§ Exercise input:
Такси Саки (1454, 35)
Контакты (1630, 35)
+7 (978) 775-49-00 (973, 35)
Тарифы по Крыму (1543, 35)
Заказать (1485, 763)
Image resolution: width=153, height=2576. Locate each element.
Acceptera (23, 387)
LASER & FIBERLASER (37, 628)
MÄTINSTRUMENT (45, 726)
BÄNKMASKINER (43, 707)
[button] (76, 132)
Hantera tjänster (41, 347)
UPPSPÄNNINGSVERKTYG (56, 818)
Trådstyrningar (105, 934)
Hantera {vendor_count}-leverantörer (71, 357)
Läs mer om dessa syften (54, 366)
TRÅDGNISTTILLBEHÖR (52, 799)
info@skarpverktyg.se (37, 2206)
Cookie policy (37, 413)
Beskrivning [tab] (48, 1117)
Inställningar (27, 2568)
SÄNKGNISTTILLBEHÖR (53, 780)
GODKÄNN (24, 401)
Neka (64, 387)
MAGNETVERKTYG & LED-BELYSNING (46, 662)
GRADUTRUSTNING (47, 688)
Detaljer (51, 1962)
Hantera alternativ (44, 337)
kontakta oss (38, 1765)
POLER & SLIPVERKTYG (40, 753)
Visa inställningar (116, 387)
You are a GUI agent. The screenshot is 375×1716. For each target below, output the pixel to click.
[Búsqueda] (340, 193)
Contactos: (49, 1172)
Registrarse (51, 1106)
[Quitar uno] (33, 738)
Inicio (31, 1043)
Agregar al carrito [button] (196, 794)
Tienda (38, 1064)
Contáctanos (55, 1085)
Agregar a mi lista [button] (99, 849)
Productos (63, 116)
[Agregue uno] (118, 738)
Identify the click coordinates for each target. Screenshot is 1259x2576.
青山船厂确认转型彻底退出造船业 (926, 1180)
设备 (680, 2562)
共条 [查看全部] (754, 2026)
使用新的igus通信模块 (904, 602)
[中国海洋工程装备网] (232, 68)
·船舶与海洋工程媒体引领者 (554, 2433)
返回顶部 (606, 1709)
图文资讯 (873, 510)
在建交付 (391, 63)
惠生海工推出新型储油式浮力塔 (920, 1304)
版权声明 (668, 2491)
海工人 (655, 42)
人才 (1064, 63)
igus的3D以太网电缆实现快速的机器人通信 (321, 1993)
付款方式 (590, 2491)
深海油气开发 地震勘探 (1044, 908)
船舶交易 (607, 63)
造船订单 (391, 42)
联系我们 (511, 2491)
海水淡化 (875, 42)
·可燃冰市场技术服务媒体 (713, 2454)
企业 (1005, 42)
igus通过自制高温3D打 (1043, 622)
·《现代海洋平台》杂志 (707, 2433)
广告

§ Exercise prompt:
Wherever the word "click" turns up in the records, copy out the line it is on.

§ Reply to the exercise:
You are a GUI agent. The screenshot is 375×1716. For each target below, output the pixel to click.
Identify the click coordinates for each target. Screenshot is 1259x2576.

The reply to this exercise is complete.